*SOURCE MATERIAL:*
Content starts

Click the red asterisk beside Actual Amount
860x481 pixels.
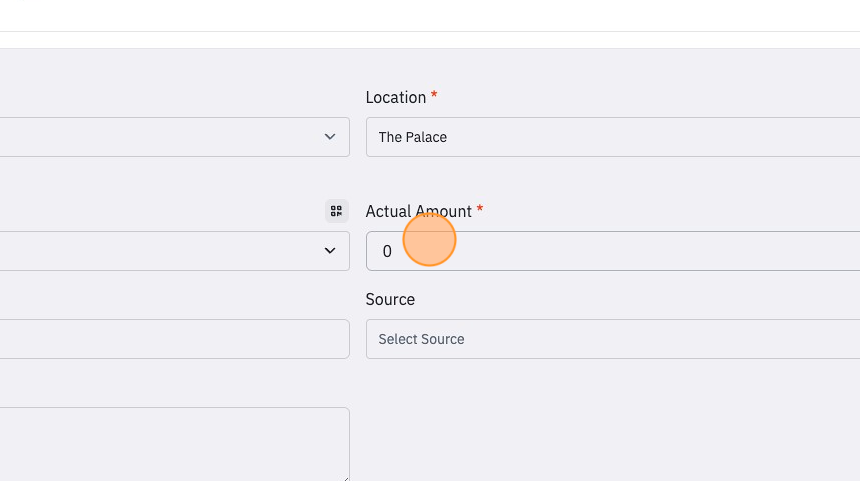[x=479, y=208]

Content ends
Content starts

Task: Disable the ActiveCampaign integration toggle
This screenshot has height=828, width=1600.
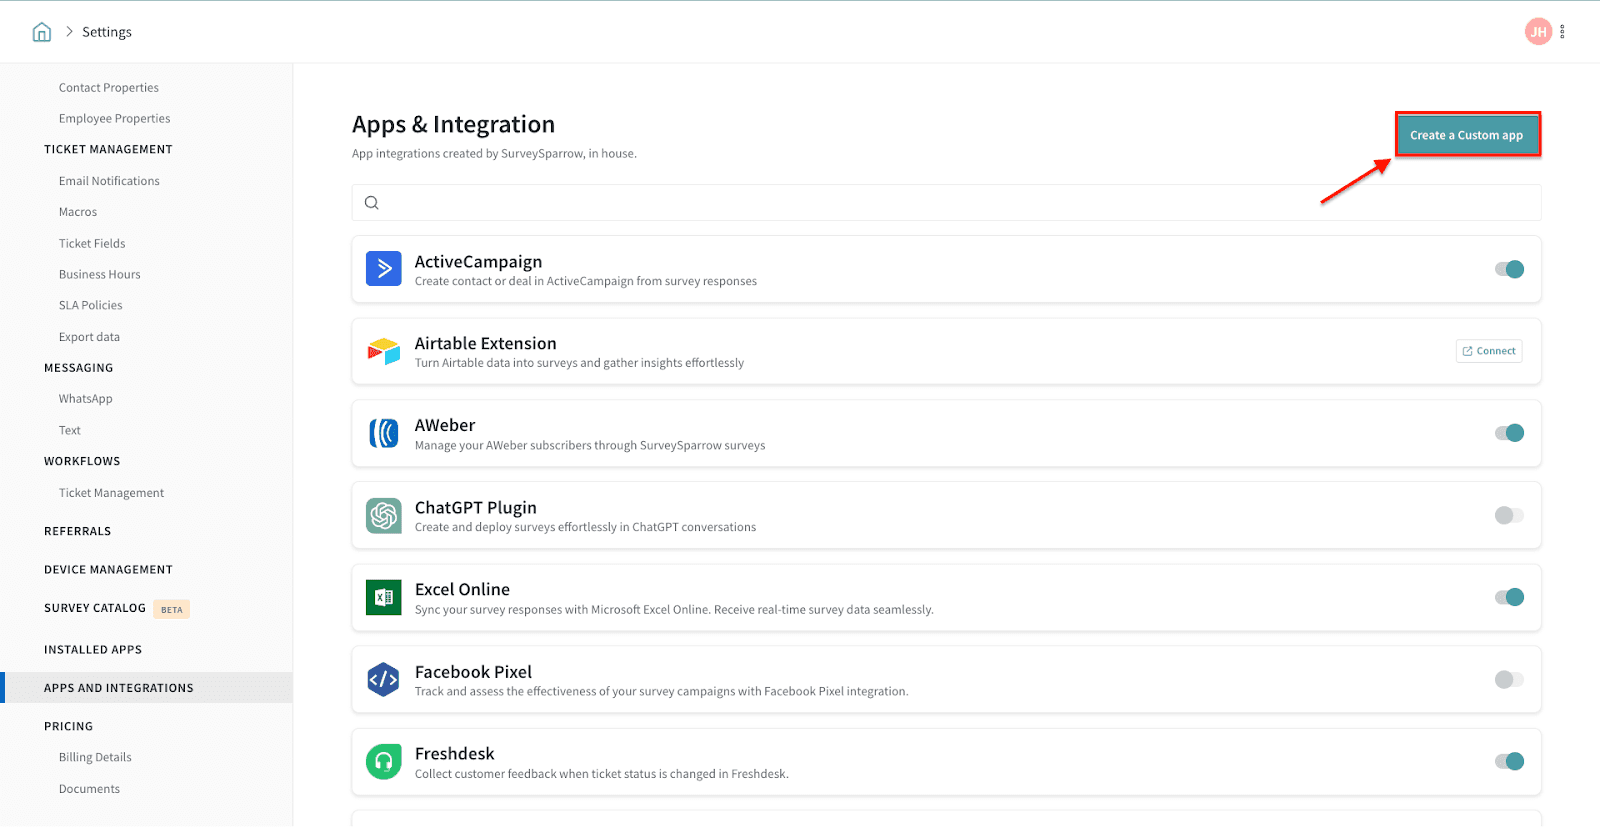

Content ends

*ACTIVITY:* Beginning at the line with "Task: Disable the" and stopping after the line with "This screenshot has height=828, width=1600.", please write out every line of the data above exactly and nothing else.

*RESULT:*
Task: Disable the ActiveCampaign integration toggle
This screenshot has height=828, width=1600.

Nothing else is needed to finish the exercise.